● WHAT THE EXERCISE ASKS
Go to the line holding "Task: Go to White Listings section" in the data below and repeat it exactly, then each line after it up to and including the one holding "Viewport: 1028px width, 573px". Omit pictures.

___ MATERIALS PROVIDED ___

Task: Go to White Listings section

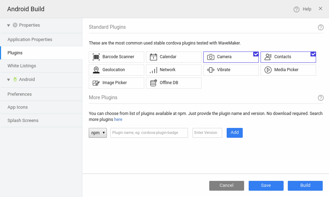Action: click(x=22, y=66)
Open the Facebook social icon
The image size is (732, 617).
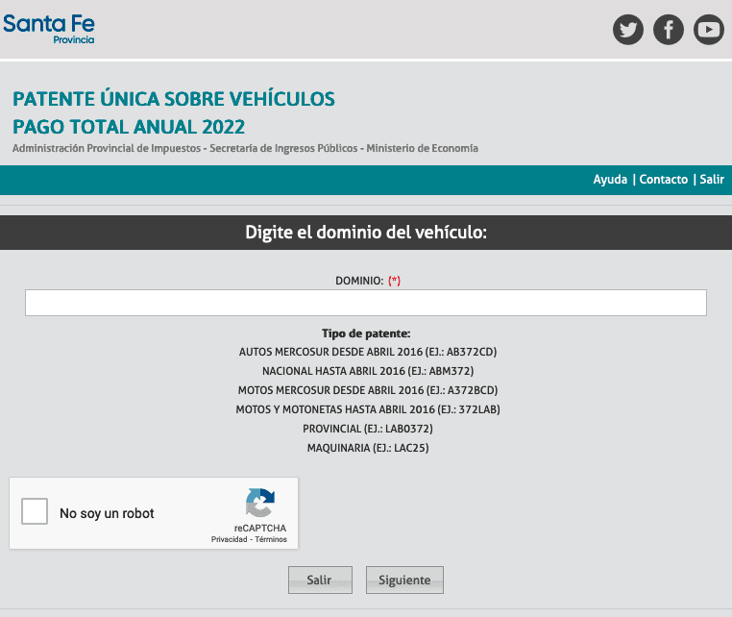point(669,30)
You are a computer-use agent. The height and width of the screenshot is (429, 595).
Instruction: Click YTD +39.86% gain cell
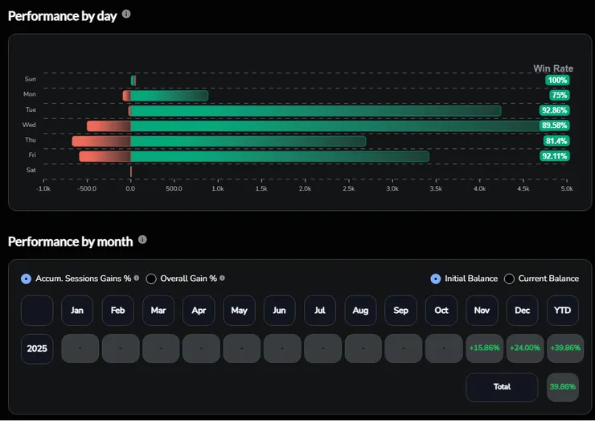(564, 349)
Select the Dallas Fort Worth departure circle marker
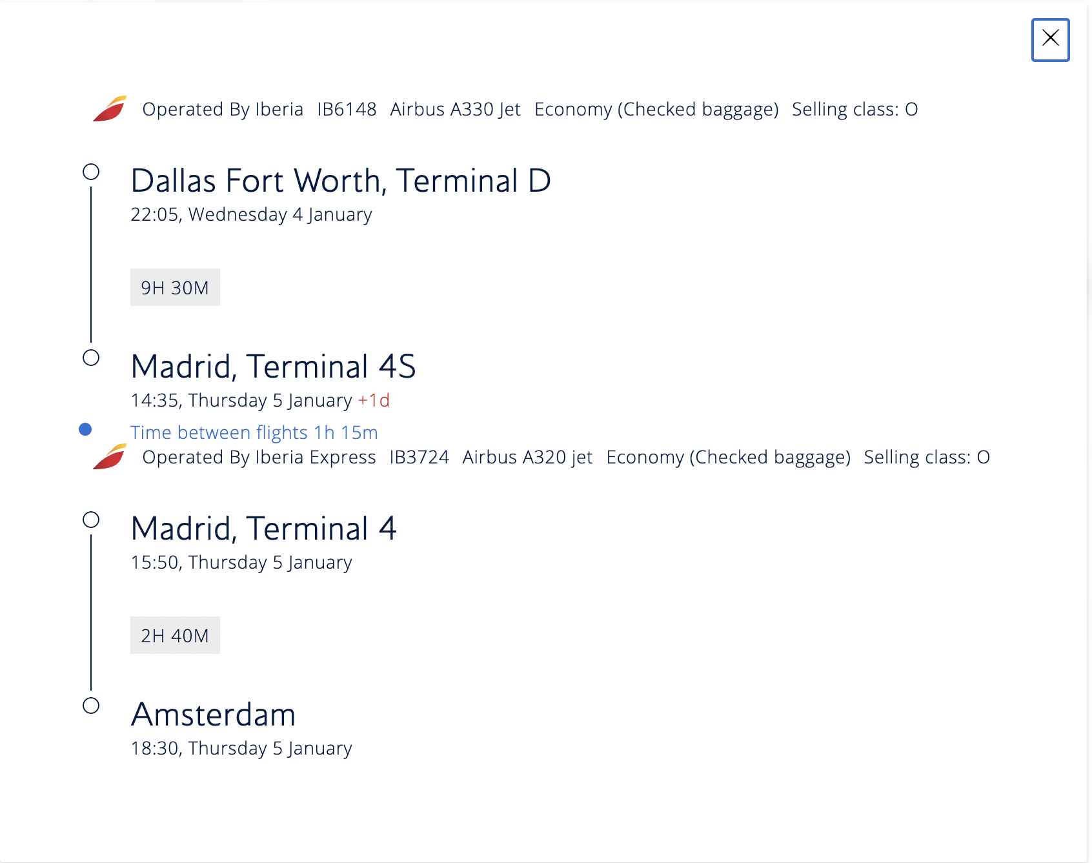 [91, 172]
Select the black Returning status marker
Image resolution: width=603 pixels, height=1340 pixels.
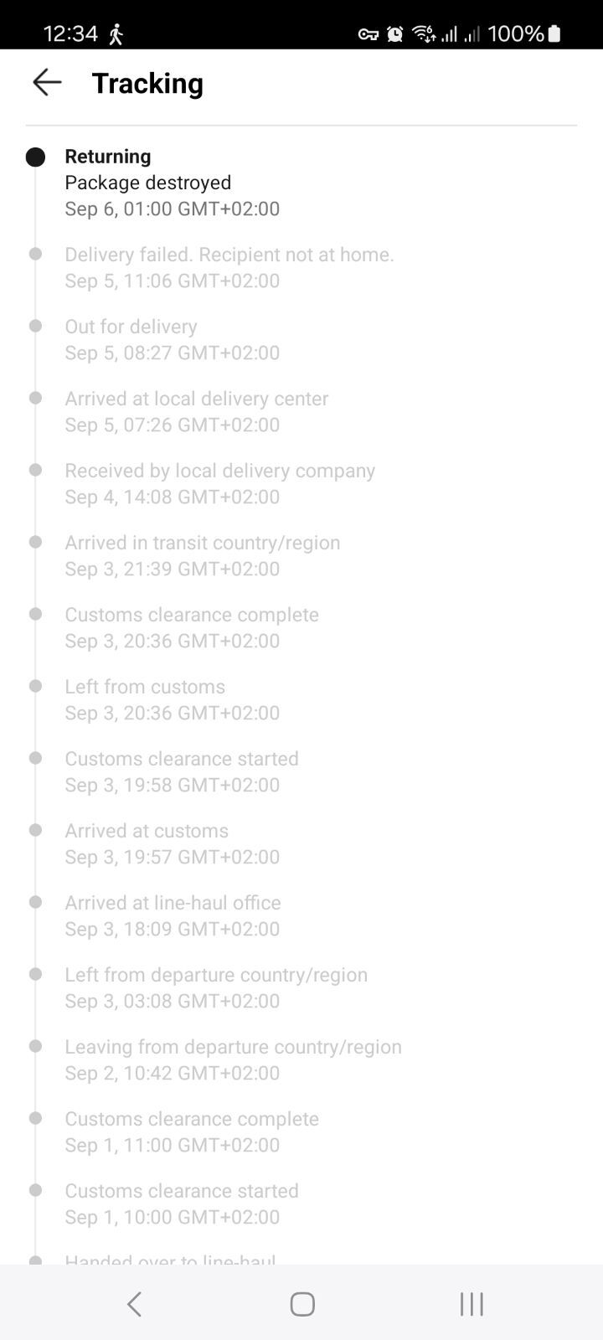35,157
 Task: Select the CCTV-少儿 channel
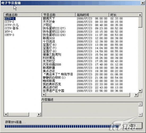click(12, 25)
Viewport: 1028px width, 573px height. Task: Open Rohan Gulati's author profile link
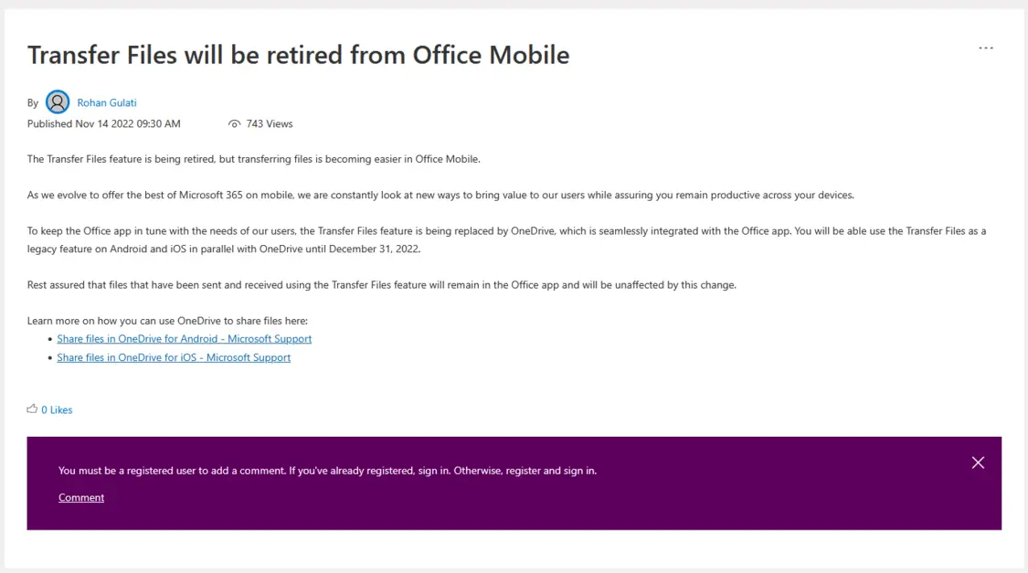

___
___ MATERIALS PROVIDED ___

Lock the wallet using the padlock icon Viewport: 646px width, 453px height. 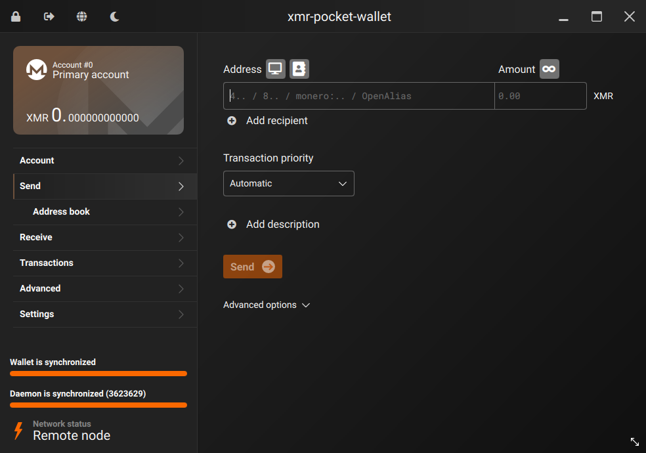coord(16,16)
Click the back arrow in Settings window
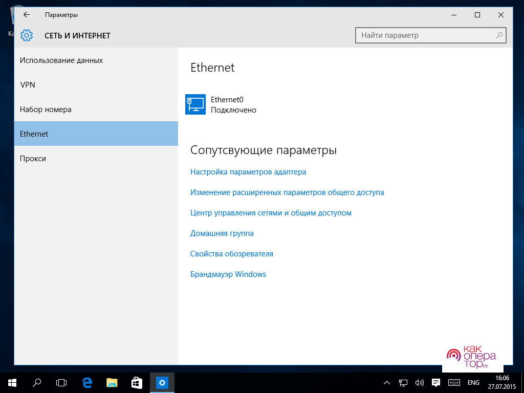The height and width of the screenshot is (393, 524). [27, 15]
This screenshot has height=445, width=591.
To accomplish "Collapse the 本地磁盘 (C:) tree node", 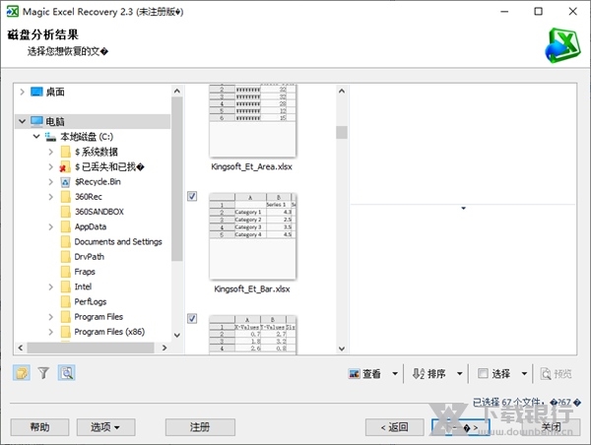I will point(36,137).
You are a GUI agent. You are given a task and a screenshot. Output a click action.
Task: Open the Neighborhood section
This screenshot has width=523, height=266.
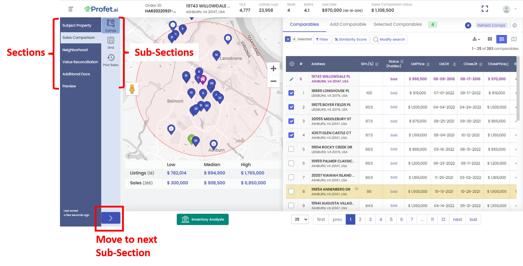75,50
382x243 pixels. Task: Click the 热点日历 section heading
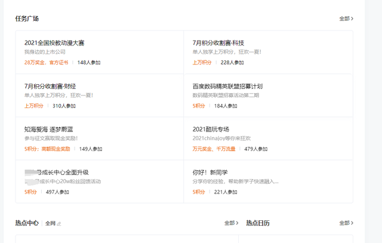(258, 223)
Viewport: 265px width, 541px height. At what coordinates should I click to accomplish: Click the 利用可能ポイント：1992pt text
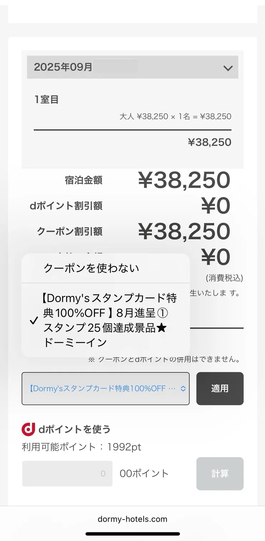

___
___ MATERIALS PROVIDED ___

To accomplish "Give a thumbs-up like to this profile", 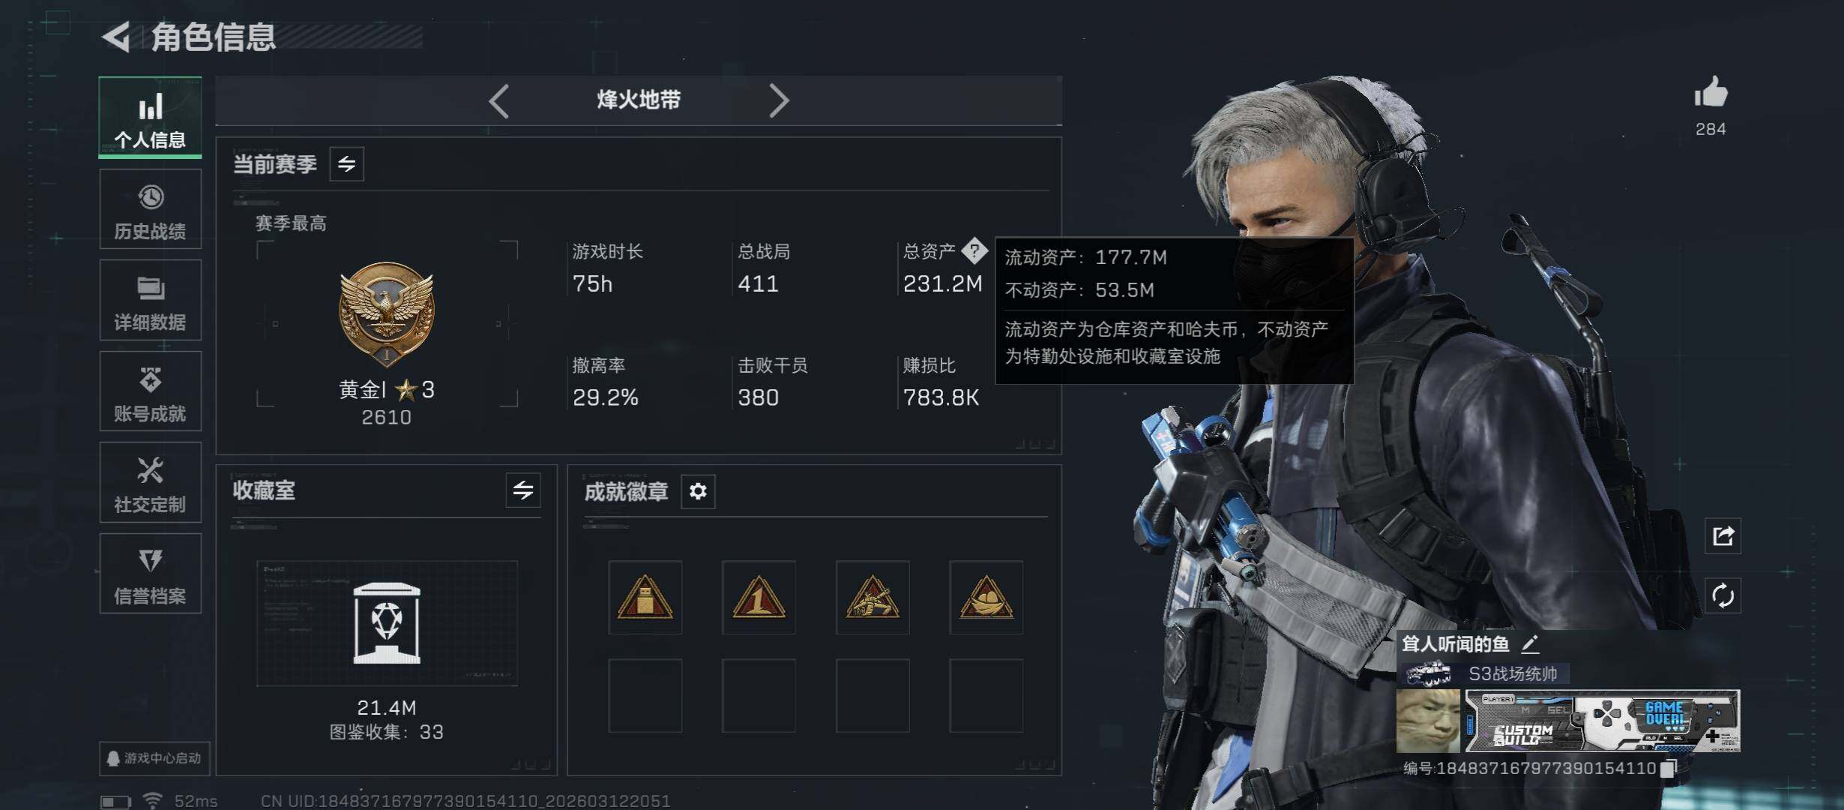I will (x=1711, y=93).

___

● TASK SOLUTION
Task: Go to White Listings section

Action: click(x=22, y=66)
Open the Facebook social icon
The image size is (732, 617).
point(669,30)
You are a computer-use agent. The height and width of the screenshot is (429, 595).
Instruction: Click YTD +39.86% gain cell
(564, 349)
Select the Dallas Fort Worth departure circle marker
 [91, 172]
Select the black Returning status marker
Image resolution: width=603 pixels, height=1340 pixels.
35,157
 Task: Select the CCTV-少儿 channel
click(12, 25)
Viewport: 1028px width, 573px height. Task: Open Rohan Gulati's author profile link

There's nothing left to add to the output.